There’s about 250 of them available on line, so it’s probably a better idea for everyone to have a listen to one (with a guest they like) to see if it’s their thing. And it’s actually fairly unpredictable anyway. Sometimes it’s all jokes, sometimes it’s mainly serious, sometimes it’s a fairly straight forward interview, sometimes it spirals off into weird areas. I tend to ask slightly different questions to other interviewers and concentrate on less well known things from the guest’s CV. It does seem to be a very entertaining two hours in a theatre whatever happens though. I am getting a lot of positive feedback.
The podcast has previously been quite a headline maker, what are some of the moments that have had the most impact for you?
Obviously the Stephen Fry interview was the first time I realised that a podcast had the scope to make headlines around the world within hours of going online. It was an electric night of entertainment, even without his revelation that he’d recently attempted suicide. The most impressive thing was that none of the 400 strong audience even tweeted about it. Terry Hall also had some startling revelations and Adrian Chiles seemed very keen to unburden himself of some stuff that I hadn’t even got close to asking him about. Les Dennis’ openness also made for an amazing interview. It’s at its best when the guest doesn’t care what people think any more and is ready to be honest.
You’ll be having different guests throughout the tour and in Leicester they include Jenny Eclair and local favourite, Grace Petrie, what do you consider when choosing who to have on with you?
I only have guests that I admire or personally like. It’s also fairly important that I think they are up to the not insignificant challenge of talking in front of an audience without a script or any idea what’s coming next. I generally want people I think will be funny, but it doesn’t always have to be the case. I am somewhat limited by the fact that I book this myself and usually need to be able to personally contact the guest. And then they also have to want to do it. I am surprised that most people do want to do it. But on tour especially it’s sometimes tricky to find someone who is local and available on the right day. And up for doing it.
Are there any dream guests that you’d like to interview on the podcast in the future?
Michael Palin (or any of the Pythons), Chris Morris, Billy Connolly – I have tried to get all of them, but so far no luck.
You’ve been dubbed the “Best celeb interviewer in Britain” but what are some of the challenges that come along with the role?
This is one of the funnest jobs I’ve ever had. The only really bad bit usually is trying to book the thing. I try not to worry too much about anything or analyse it too much. It’s about maintaining a balance of being funny and being prepared to take risks to gently mock the guest, but also provide an atmosphere in which they feel comfortable enough to open up. By being open and honest myself and slightly awkward by accident or design, I usually manage it.

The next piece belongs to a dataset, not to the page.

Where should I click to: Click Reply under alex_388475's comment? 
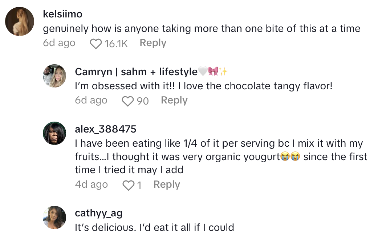point(166,185)
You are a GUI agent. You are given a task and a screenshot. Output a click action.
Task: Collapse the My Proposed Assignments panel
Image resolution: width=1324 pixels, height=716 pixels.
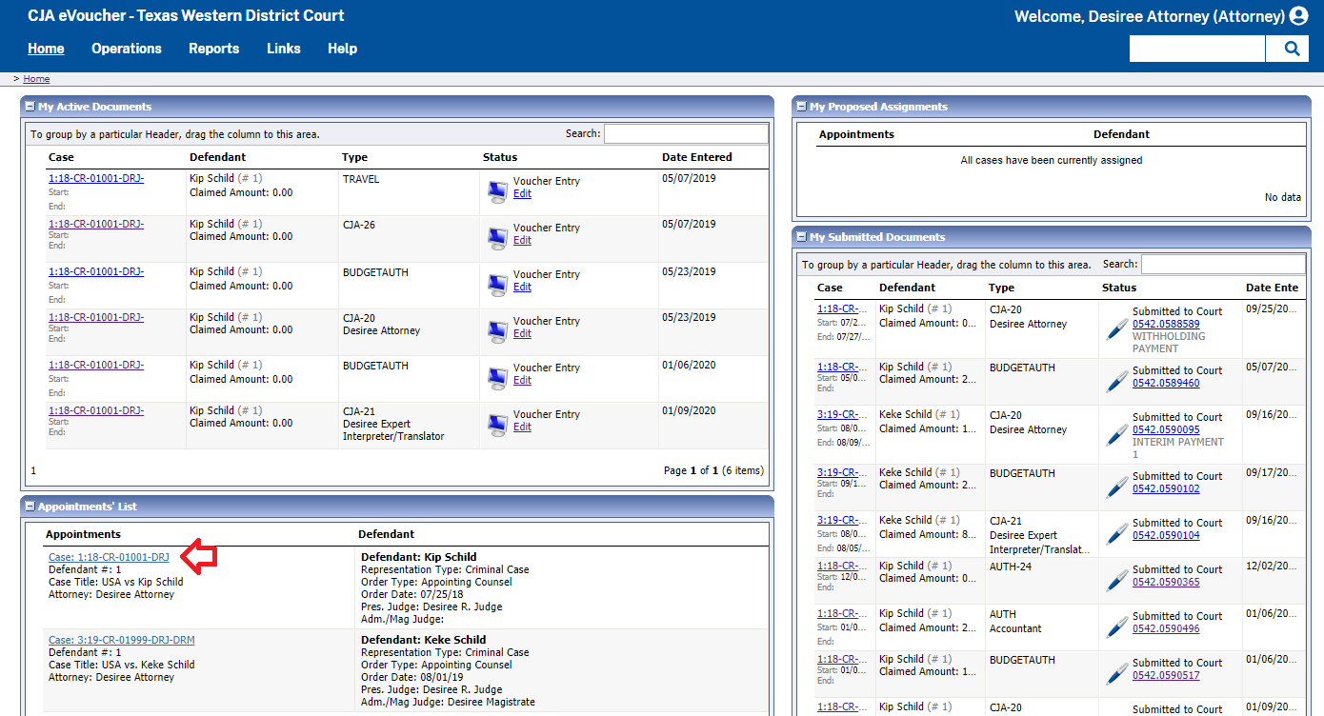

But it’s not something I plan too much, so you are working from your instincts. You just have to listen and keep alert. It’s very very tiring because you need to concentrate very hard and be ready to work out what the guest will talk about and what will cause them to clam up.
On a personal level what are you most looking forward to on the tour?
It’s very exciting to be playing bigger theatres than I usually would and the ones that are rammed full should be very exciting. But the whole job is just a delight, as well as the only social life I have now. So catching up with friends and getting to chat to some of the funniest people in the country should be good. I can’t believe my luck that this has worked out the way that it has.
Sum up in 5 words why people should book a ticket to come along.
Because they want to. Motherfuckers. (I had an extra word).